Low methylcobalamin in liver tissues is an artifact as shown by a revised extraction procedure

Background: Vitamin B12 (cobalamin, Cbl) is represented by several molecular variants distinguished by the exchangeable ligand X coordinated to cobalt ion (XCbl). The most typical XCbl-forms are cyanocobalamin (CNCbl), hydroxocobalamin (HOCbl), methylcobalamin (MeCbl) and 5 '-deoxydeoxyadenosylcobalamin (AdoCbl). Cells convert the inactive vitamins CNCbl and HOCbl to the two critically important coenzymes AdoCbl or MeCbl. Surprisingly, little or no MeCbl is usually uncovered in the tissue samples, as compared to AdoCbl and HOCbl. We hypothesized that a low level of MeCbl is an artifact of harsh extractions, leading to degradation of MeCbl and/or its conversion to other XCbl-forms.

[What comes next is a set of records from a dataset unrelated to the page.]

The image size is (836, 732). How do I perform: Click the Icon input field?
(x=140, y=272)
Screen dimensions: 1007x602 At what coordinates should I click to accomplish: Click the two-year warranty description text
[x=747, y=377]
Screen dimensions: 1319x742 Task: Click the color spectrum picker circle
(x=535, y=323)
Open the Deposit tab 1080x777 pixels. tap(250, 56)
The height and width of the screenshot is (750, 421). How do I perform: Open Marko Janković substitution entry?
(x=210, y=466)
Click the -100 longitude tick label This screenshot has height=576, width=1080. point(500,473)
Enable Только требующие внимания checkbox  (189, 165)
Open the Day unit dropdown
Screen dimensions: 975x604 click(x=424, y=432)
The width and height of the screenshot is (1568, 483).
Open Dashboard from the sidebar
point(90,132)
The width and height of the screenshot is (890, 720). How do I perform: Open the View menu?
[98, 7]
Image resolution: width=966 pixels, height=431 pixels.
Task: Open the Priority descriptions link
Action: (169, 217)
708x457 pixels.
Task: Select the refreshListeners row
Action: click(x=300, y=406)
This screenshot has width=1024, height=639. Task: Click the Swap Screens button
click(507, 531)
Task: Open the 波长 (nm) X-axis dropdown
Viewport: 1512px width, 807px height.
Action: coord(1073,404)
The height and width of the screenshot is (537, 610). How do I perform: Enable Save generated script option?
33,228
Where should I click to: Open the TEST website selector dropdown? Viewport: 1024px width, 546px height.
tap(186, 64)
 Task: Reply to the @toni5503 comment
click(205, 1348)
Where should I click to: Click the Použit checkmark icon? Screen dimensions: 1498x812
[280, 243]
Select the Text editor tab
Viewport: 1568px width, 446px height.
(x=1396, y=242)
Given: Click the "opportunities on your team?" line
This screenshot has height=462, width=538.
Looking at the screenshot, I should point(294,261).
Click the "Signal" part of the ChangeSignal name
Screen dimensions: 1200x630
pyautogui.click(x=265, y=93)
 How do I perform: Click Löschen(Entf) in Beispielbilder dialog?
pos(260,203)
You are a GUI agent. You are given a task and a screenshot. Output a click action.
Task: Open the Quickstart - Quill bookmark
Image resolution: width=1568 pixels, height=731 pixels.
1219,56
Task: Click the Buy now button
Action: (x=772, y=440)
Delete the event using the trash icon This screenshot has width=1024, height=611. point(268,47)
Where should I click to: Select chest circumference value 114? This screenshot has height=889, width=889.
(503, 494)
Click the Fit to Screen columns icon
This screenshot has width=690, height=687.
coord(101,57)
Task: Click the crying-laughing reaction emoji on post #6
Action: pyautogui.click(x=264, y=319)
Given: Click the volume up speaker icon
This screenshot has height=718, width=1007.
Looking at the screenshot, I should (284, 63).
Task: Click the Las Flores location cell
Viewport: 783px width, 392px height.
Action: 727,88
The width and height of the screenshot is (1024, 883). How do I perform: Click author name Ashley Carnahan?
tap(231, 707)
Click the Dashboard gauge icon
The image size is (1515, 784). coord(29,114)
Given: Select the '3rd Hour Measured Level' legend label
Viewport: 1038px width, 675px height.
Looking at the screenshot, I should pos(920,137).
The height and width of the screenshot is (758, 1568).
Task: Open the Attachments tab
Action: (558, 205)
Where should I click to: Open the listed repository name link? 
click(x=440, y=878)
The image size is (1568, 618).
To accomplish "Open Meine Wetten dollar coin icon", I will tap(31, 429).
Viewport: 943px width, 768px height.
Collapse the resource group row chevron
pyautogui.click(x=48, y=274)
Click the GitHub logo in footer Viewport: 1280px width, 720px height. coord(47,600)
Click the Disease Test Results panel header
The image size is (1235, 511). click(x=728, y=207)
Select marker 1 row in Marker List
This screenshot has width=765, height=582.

Methods: We designed a mild extraction protocol, including homogenization of rat liver in ammonium acetate (pH 4.6), dilution with EtOH (final 60%) and heating for 10 min at 70 degrees C. The XCbls were separated by HPLC and quantified by isotope dilution assays. Results: A mild extraction revealed the following composition of Cbls: 37% AdoCbl, 35% MeCbl, 15% HOCbl and 13% CNCbl. The usual harsh protocol (pH 7, 20 min at 80 degrees C) changed this balance to 33%, 5%, 43% and 17%, respectively. A model assay revealed that MeCbl underwent demethylation and conversion to HOCbl at pH 3 and pH > 7, when heated with thiols. Other changes included decyanation of CNCbl and destruction of HOCbl.Conclusions: Our procedure reveals a high content of MeCbl in rat liver. General significance: This result challenges previous data and pinpoints the need for new studies to characterize the endogenous Cbl-forms in health and disease.

Automated summary

Vitamin B12 exists in different molecular variants, among which MeCbl is usually not detected in tissue samples. We hypothesized that this is due to degradation or conversion caused by harsh extraction methods. By using a mild extraction protocol, we found a relatively high content of MeCbl in rat liver.